Each directory contains the following configuration files for configuring retry limits:

max_retries
Controls the maximum number of times that XFS retries the operation.
retry_timeout_seconds
Specifies the time limit in seconds after which XFS stops retrying the operation.

12.3. Setting XFS behavior for specific conditions

This procedure configures how XFS reacts to specific error conditions.

Procedure

  • Set the maximum number of retries, the retry time limit, or both:

    • To set the maximum number of retries, write the desired number to the max_retries file:

      # echo value > /sys/fs/xfs/device/error/metadata/condition/max_retries
    • To set the time limit, write the desired number of seconds to the retry_timeout_seconds file:

      # echo value > /sys/fs/xfs/device/error/metadata/condition/retry_timeout_second

    value is a number between -1 and the maximum possible value of the C signed integer type. This is 2147483647 on 64-bit Linux.

    In both limits, the value -1 is used for continuous retries and 0 to stop immediately.

    device is the name of the device, as found in the /dev/ directory; for example, sda.

12.4. Setting XFS behavior for undefined conditions

This procedure configures how XFS reacts to all undefined error conditions, which share a common configuration.

Procedure

  • Set the maximum number of retries, the retry time limit, or both:

    • To set the maximum number of retries, write the desired number to the max_retries file:

      # echo value > /sys/fs/xfs/device/error/metadata/default/max_retries
    • To set the time limit, write the desired number of seconds to the retry_timeout_seconds file:

      # echo value > /sys/fs/xfs/device/error/metadata/default/retry_timeout_seconds

    value is a number between -1 and the maximum possible value of the C signed integer type. This is 2147483647 on 64-bit Linux.

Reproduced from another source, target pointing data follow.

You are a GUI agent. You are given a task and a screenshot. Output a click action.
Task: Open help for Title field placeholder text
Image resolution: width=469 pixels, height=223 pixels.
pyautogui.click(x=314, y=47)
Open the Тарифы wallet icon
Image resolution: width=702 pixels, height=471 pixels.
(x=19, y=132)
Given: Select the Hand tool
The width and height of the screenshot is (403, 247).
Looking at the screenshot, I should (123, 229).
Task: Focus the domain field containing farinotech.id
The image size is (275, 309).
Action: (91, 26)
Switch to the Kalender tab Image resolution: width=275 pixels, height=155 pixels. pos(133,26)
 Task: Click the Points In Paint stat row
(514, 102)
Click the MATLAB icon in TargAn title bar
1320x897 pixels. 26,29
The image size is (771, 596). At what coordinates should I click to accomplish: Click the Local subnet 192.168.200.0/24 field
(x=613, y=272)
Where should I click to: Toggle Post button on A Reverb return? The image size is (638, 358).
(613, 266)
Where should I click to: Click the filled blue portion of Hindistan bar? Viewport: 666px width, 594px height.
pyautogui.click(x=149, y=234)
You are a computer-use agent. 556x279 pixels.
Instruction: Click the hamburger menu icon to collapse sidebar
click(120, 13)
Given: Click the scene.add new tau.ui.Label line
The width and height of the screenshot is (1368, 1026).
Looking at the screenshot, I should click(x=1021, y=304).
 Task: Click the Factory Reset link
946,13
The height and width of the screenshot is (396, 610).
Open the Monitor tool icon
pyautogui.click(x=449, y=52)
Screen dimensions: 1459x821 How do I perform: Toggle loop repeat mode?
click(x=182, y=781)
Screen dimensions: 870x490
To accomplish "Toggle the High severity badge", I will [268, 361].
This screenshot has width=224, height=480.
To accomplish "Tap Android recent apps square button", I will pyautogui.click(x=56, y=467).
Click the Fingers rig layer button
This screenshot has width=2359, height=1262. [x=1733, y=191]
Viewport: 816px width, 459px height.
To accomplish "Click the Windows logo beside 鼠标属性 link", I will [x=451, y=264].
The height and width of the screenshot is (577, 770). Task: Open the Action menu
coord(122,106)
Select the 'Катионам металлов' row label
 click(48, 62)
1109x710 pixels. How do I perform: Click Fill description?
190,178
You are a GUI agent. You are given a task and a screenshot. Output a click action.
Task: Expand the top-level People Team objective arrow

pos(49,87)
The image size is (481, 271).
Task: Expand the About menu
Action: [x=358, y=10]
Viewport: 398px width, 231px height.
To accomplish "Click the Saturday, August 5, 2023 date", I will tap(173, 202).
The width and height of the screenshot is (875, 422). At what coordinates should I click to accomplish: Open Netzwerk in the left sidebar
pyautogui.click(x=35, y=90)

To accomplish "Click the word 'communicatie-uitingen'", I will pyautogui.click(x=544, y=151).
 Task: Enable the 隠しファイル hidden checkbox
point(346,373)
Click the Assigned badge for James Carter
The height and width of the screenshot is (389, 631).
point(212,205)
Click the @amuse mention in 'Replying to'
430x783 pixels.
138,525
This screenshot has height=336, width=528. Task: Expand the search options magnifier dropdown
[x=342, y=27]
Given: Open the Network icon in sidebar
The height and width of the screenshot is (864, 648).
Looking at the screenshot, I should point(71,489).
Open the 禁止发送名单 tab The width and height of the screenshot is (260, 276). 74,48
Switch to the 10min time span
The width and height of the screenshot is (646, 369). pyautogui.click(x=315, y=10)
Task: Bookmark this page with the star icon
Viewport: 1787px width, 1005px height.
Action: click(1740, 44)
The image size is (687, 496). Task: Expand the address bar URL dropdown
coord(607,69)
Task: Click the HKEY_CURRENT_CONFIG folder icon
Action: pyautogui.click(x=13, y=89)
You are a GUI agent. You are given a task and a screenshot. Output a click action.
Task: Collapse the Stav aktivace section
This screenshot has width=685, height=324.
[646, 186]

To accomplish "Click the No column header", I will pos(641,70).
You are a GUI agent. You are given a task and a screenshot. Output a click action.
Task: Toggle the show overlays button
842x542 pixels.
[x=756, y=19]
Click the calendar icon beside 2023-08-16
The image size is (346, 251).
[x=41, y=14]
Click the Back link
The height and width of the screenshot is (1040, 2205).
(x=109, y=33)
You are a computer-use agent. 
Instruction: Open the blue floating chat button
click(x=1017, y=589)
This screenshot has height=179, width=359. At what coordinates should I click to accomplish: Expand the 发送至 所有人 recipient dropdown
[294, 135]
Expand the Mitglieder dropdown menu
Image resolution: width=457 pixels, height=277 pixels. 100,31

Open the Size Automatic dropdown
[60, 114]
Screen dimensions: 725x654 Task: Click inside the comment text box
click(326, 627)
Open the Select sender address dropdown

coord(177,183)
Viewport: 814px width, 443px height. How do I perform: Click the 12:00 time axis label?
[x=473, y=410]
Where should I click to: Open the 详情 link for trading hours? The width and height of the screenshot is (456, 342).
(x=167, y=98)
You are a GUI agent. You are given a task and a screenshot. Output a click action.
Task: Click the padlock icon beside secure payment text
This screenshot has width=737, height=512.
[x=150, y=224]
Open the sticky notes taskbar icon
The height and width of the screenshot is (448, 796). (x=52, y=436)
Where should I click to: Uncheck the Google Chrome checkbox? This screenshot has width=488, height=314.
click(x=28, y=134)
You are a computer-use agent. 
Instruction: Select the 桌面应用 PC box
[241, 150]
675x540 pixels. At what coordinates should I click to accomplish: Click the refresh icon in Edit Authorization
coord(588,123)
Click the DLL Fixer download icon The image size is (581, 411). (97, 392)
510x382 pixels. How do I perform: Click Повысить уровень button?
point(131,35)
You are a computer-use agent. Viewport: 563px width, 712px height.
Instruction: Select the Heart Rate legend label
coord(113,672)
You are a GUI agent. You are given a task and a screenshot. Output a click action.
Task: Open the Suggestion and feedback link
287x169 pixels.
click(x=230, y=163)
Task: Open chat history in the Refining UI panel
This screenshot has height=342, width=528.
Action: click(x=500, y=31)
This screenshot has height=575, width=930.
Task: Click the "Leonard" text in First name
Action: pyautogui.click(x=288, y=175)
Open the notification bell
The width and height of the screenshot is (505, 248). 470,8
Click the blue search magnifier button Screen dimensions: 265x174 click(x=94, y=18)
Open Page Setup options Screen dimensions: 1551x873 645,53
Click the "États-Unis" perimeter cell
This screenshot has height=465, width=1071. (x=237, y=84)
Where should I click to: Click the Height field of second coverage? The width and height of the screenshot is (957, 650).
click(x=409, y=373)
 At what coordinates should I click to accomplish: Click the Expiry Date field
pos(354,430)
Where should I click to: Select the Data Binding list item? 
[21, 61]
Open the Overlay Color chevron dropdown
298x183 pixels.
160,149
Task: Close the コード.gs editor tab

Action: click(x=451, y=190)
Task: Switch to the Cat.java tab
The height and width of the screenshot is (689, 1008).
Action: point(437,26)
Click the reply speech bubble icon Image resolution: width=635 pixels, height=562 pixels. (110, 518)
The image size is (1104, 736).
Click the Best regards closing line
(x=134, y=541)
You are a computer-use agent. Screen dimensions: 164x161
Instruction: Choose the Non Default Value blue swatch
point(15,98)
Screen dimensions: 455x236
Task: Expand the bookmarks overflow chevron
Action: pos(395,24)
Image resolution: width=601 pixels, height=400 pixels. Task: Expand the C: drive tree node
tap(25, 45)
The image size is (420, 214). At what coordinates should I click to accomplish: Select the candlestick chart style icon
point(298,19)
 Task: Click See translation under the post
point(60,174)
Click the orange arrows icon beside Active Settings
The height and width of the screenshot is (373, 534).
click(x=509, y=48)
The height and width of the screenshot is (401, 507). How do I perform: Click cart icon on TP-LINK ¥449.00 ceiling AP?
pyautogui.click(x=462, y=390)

    In both limits, the value -1 is used for continuous retries and 0 to stop immediately.

    device is the name of the device, as found in the /dev/ directory; for example, sda.

12.5. Setting the XFS unmount behavior

This procedure configures how XFS reacts to error conditions when unmounting the file system.

If you set the fail_at_unmount option in the file system, it overrides all other error configurations during unmount, and immediately unmounts the file system without retrying the I/O operation. This allows the unmount operation to succeed even in case of persistent errors.

Warning

You cannot change the fail_at_unmount value after the unmount process starts, because the unmount process removes the configuration files from the sysfs interface for the respective file system. You must configure the unmount behavior before the file system starts unmounting.

Procedure

  • Enable or disable the fail_at_unmount option:

    • To cancel retrying all operations when the file system unmounts, enable the option:

      # echo 1 > /sys/fs/xfs/device/error/fail_at_unmount
    • To respect the max_retries and retry_timeout_seconds retry limits when the file system unmounts, disable the option:

      # echo 0 > /sys/fs/xfs/device/error/fail_at_unmount

    device is the name of the device, as found in the /dev/ directory; for example, sda.